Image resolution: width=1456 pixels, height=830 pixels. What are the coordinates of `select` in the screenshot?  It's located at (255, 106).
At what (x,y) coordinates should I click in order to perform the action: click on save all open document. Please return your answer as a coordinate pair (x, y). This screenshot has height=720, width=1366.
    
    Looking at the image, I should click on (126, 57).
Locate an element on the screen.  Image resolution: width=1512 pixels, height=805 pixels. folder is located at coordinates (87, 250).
==
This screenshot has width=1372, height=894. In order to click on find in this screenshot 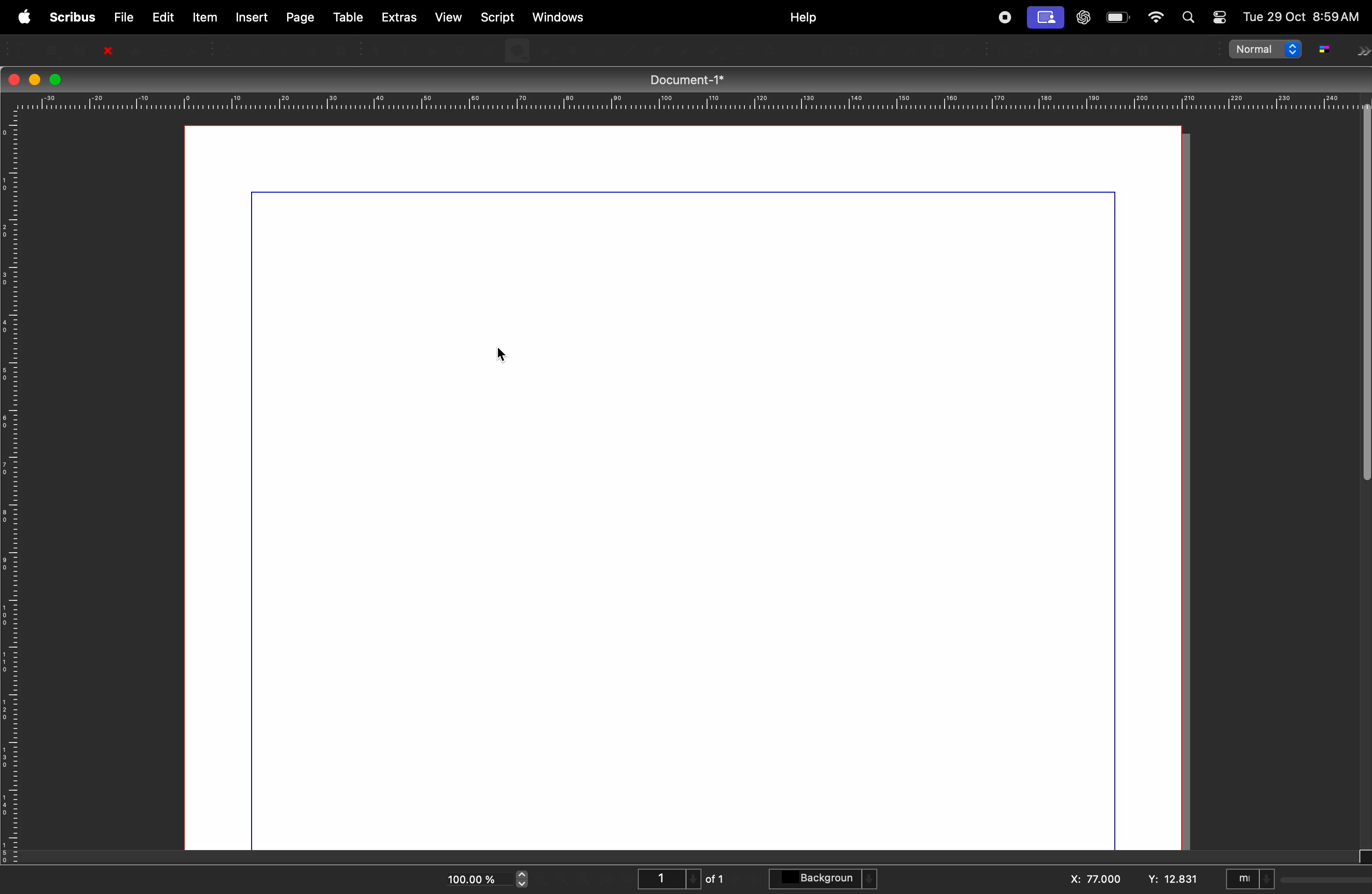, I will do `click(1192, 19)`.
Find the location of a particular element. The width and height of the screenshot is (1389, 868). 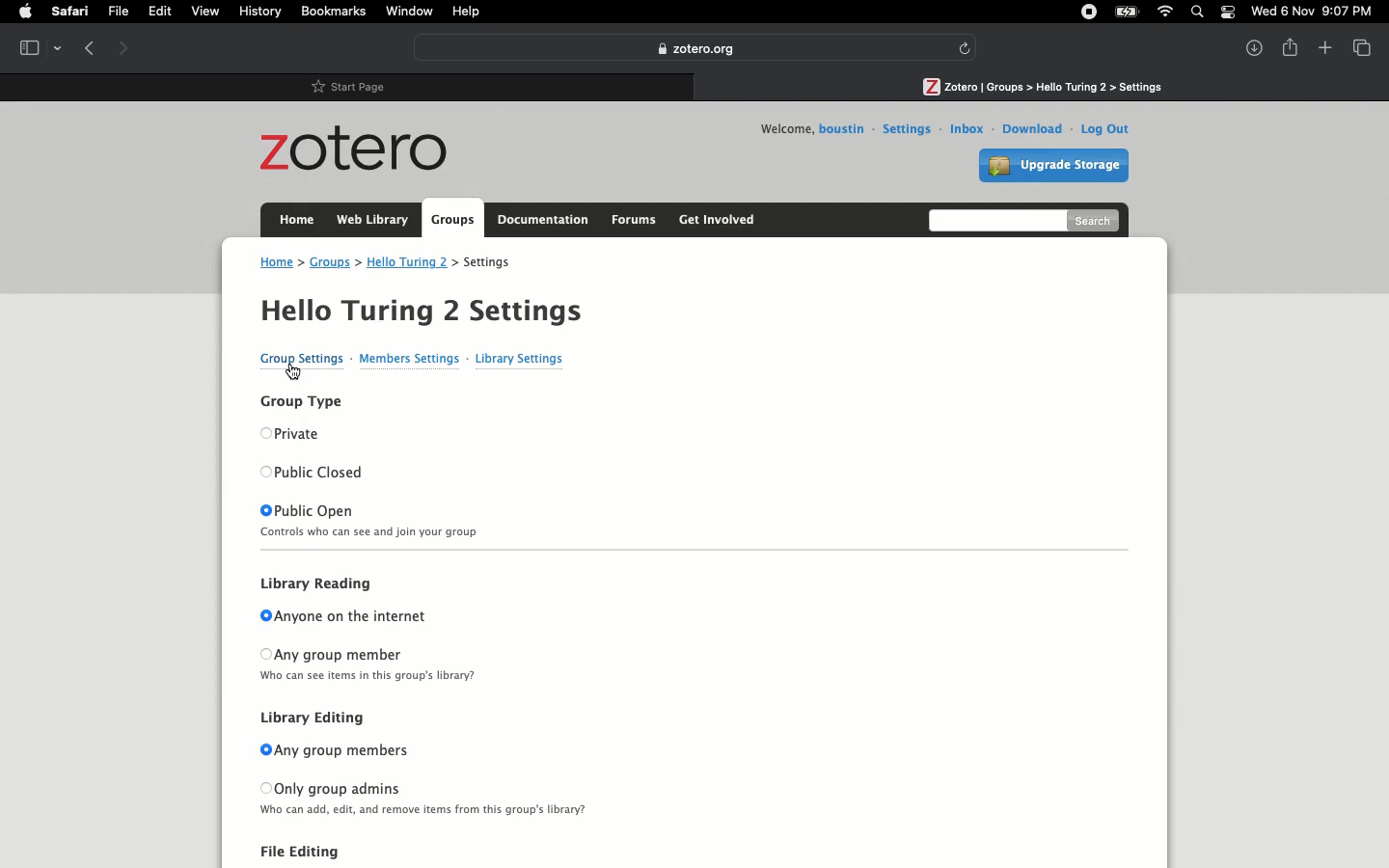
==
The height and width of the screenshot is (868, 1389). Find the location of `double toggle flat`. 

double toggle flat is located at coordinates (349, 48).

• Challenge: Rewrite the stretch of the listing from the line containing "At what (x,y)" through the line containing "Locate an element", replacing "document" with "file" and changing nothing else. Give only that stretch.

• Written answer:
At what (x,y) coordinates should I click in order to perform the action: click on save all open file. Please return your answer as a coordinate pair (x, y). This screenshot has height=720, width=1366.
    
    Looking at the image, I should click on (126, 57).
Locate an element on the screen.  Image resolution: width=1512 pixels, height=805 pixels. folder is located at coordinates (87, 250).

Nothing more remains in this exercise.